▸ **Exercise**
Within the entries that follow, show each line where the word "Save" occurs.
_ _ _ _ _ _ _
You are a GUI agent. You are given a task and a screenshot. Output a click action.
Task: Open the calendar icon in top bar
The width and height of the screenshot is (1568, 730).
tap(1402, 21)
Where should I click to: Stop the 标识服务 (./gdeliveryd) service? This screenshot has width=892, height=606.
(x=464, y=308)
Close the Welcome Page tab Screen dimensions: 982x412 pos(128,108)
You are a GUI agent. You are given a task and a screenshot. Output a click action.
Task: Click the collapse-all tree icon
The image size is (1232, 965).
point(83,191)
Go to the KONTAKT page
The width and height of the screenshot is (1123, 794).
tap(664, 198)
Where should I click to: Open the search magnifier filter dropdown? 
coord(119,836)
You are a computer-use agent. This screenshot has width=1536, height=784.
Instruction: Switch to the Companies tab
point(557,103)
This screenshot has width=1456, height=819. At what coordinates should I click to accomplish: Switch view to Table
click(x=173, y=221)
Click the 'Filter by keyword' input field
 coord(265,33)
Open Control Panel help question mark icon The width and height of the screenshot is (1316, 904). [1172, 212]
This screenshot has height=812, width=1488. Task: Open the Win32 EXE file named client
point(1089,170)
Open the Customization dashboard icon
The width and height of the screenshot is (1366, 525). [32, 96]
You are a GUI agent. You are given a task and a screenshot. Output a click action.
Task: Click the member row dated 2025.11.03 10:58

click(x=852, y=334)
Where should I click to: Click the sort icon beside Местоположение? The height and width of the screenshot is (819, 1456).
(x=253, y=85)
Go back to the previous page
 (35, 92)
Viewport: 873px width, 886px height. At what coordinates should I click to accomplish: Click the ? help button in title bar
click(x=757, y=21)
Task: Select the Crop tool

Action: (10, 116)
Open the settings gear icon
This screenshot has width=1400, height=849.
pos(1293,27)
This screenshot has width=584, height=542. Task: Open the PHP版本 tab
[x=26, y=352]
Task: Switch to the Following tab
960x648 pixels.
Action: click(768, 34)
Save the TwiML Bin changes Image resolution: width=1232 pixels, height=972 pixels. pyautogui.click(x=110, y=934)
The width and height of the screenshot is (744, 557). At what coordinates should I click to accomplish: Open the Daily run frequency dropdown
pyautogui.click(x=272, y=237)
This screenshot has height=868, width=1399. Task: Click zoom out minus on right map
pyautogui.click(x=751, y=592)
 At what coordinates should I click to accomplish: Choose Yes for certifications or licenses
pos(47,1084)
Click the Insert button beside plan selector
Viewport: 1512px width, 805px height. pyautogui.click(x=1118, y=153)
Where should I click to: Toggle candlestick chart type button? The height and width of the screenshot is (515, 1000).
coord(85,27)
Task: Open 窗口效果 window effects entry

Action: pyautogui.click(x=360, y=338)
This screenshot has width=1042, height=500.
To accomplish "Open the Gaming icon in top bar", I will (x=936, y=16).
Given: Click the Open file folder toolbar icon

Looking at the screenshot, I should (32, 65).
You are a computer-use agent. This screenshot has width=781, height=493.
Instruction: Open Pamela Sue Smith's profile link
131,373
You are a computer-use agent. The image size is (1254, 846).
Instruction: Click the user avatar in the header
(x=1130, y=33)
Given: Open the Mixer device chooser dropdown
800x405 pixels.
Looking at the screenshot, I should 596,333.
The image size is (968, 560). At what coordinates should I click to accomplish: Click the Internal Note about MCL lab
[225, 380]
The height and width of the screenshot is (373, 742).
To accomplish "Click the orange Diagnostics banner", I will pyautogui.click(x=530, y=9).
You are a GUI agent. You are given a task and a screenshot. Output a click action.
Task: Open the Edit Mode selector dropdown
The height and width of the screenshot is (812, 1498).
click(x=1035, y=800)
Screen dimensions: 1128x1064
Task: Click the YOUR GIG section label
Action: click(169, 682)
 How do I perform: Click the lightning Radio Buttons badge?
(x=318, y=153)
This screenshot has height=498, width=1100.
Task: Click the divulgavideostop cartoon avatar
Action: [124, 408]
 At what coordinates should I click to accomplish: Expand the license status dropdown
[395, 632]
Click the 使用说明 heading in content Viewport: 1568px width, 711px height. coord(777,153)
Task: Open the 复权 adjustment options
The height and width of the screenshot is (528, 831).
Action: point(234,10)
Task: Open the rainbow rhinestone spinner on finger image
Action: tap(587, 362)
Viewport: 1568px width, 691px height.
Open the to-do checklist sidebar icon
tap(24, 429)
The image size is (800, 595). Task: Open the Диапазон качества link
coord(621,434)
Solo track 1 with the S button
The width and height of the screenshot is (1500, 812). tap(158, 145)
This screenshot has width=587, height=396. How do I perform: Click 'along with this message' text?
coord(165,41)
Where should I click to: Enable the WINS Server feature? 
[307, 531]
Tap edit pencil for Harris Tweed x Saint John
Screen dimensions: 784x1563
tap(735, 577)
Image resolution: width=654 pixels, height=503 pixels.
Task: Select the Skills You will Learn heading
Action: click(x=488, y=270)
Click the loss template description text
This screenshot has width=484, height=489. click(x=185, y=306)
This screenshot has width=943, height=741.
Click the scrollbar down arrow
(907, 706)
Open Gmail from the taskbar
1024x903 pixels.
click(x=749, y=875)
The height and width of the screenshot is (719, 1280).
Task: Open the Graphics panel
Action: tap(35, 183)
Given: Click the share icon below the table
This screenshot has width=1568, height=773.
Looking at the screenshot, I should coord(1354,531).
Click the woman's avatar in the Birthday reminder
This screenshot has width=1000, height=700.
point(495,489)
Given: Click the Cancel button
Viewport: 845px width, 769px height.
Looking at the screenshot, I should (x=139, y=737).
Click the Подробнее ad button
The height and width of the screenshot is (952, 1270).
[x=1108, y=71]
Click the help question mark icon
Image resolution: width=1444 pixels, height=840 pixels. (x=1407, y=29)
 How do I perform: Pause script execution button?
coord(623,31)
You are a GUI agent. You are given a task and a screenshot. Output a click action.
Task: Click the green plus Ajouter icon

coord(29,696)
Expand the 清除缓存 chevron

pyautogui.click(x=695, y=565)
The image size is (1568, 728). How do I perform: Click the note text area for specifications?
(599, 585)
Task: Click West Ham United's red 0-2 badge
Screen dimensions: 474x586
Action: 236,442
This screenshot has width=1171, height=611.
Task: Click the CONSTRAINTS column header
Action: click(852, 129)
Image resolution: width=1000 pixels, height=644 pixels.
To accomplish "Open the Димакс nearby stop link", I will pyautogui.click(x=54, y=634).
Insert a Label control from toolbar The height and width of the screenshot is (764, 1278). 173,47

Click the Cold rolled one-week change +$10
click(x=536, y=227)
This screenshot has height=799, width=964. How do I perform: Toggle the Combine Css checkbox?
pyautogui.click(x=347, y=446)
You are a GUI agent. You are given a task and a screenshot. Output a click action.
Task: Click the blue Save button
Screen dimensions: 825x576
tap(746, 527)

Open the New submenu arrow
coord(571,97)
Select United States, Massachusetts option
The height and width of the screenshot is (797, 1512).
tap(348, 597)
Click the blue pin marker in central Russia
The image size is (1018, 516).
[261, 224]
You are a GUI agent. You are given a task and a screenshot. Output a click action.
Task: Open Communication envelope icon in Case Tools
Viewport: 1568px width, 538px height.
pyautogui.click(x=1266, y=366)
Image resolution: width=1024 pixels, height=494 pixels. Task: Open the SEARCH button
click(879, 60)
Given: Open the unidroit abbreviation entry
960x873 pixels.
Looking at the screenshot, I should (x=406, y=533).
_ _ _ _ _ _ _
▸ **Answer section**
Save the TwiML Bin changes Image resolution: width=1232 pixels, height=972 pixels. pyautogui.click(x=110, y=934)
Task: Click the blue Save button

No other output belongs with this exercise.